--- START ---
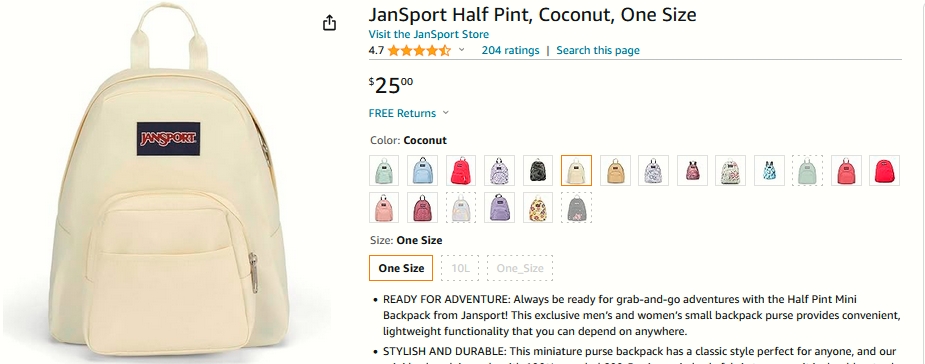The height and width of the screenshot is (364, 925).
Task: Visit the JanSport Store link
Action: click(428, 34)
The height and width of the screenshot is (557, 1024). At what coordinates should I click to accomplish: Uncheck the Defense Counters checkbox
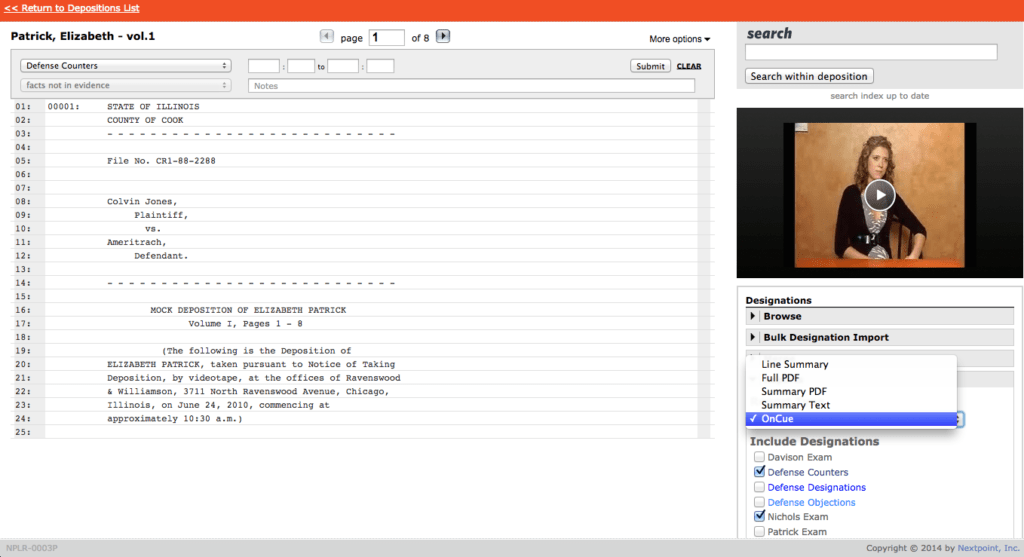(760, 472)
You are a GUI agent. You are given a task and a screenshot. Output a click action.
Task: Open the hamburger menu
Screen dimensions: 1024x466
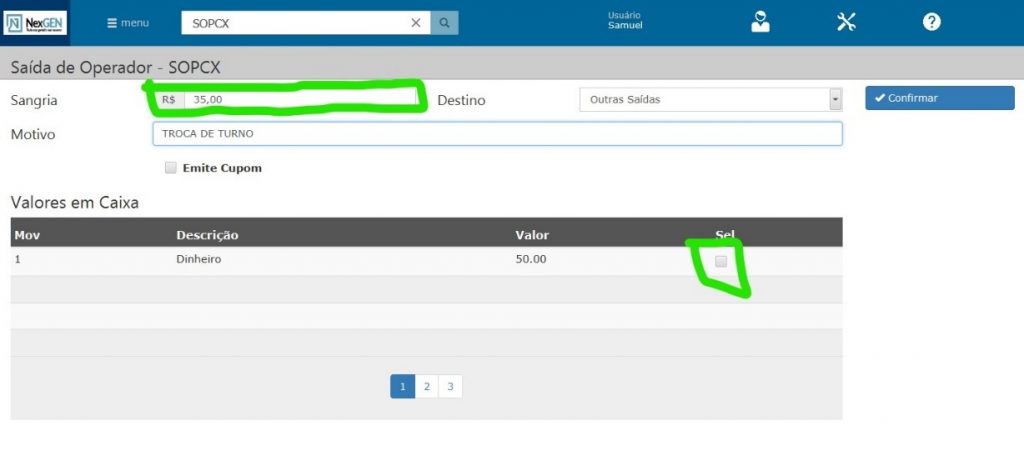pyautogui.click(x=128, y=23)
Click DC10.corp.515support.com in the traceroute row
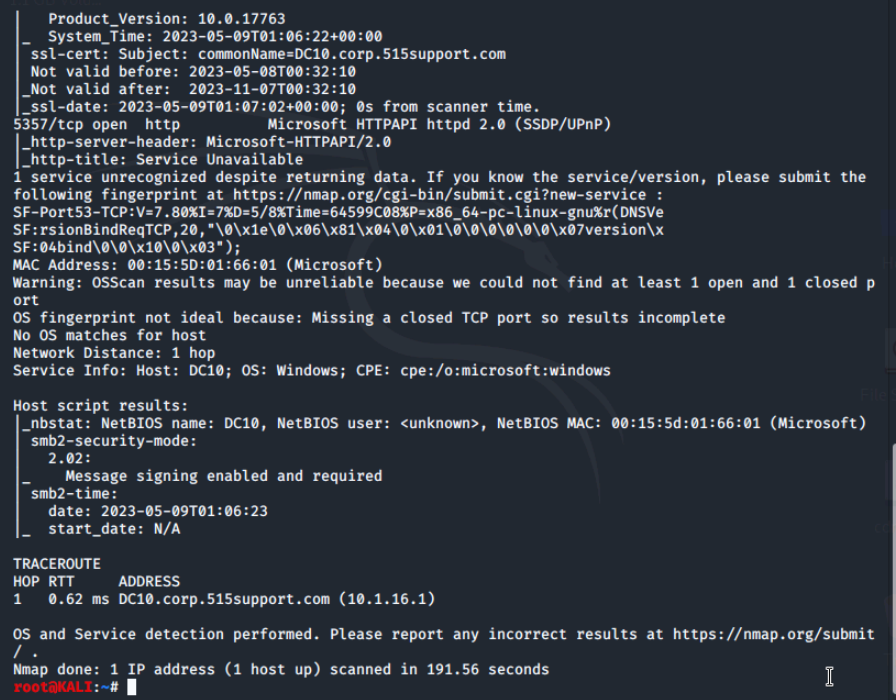This screenshot has height=700, width=896. point(224,599)
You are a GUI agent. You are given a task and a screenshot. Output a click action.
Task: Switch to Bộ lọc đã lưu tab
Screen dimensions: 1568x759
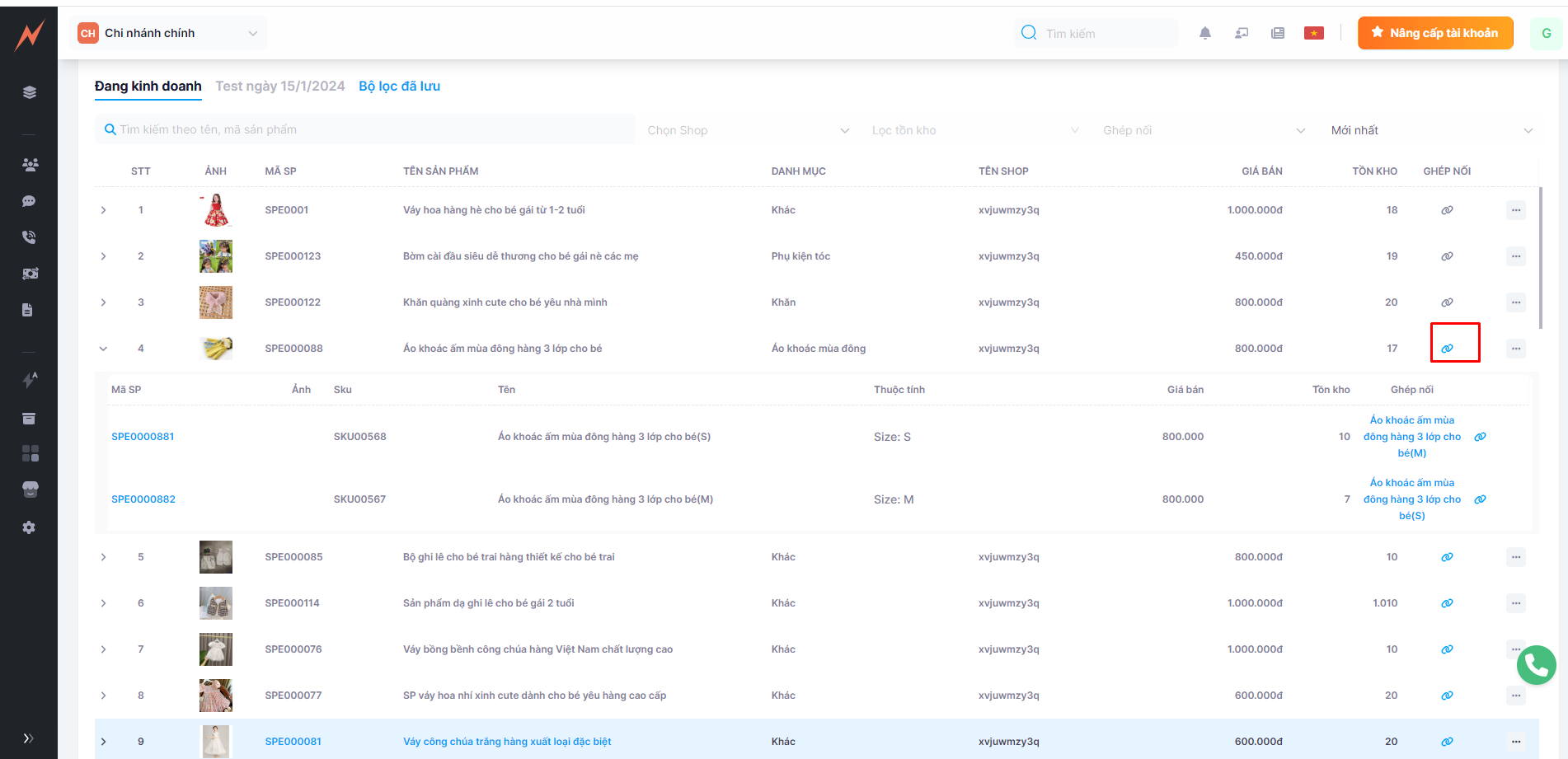click(399, 87)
--- END ---
Only the lines from the one containing "Screen dimensions: 1024x466" through the last line of the entries, both included, should be repeated exactly, and the pictures should be left out.

[EXERCISE SOLUTION]
Screen dimensions: 1024x466
pyautogui.click(x=128, y=23)
Click DC10.corp.515support.com in the traceroute row
This screenshot has height=700, width=896. point(224,599)
You are a GUI agent. You are given a task and a screenshot. Output a click action.
Task: Switch to Bộ lọc đã lưu tab
Screen dimensions: 1568x759
click(399, 87)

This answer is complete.